Avast alleges that Candiru used the above-mentioned exploit to gain access to user’s computers. It is believed to have compromised a website, which it used to redirect users to a server that could collect their data. If the data – collected on 50 data points such as location, language, time zone, etc. – met their requirements, the server would establish an encrypted channel.
Despite not claiming responsibility, Candiru is the prime suspect in the attack because the CVE-2022-2294 exploit was used to install the DevilsTongue spyware. This is a piece of malware previously linked to the group by Microsoft in a separate string of attacks.
In its report, Avast claims that the zero-day exploit was used alongside another vulnerability capable of bypassing the sandbox security function in Chromium. However, Avast has (as yet) been unable to determine the second exploit used by the alleged attackers.
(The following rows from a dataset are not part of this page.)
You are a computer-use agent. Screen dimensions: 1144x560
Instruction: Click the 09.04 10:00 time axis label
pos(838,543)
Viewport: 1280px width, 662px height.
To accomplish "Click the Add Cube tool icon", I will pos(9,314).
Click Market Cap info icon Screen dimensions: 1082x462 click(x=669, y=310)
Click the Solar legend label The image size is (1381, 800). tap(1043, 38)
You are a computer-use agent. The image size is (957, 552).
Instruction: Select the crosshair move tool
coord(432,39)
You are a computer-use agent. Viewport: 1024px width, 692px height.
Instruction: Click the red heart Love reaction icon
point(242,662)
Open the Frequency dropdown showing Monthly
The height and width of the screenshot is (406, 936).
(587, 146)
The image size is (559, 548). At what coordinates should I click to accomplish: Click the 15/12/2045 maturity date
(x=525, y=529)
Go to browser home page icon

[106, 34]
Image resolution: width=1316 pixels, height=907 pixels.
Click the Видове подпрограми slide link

Also Read: DDoS Attacks Are A Growing Threat In Gaming
Luckily, Google released a patch for the exploit on July 4. As such, there is no need for Chrome users to be concerned, providing browsers are kept up to date. Microsoft and Apple have released patches for their Edge and Safari browsers, too, as they also use WebRTC.
Candiru has not yet been officially connected to the incident, so its involvement is currently (albeit well-informed) speculation. However, the tools used and computers targeted matches its previous spyware attempts dating from 2021 and early 2022. As the company has no public online presence, this fact is unlikely to change anytime soon.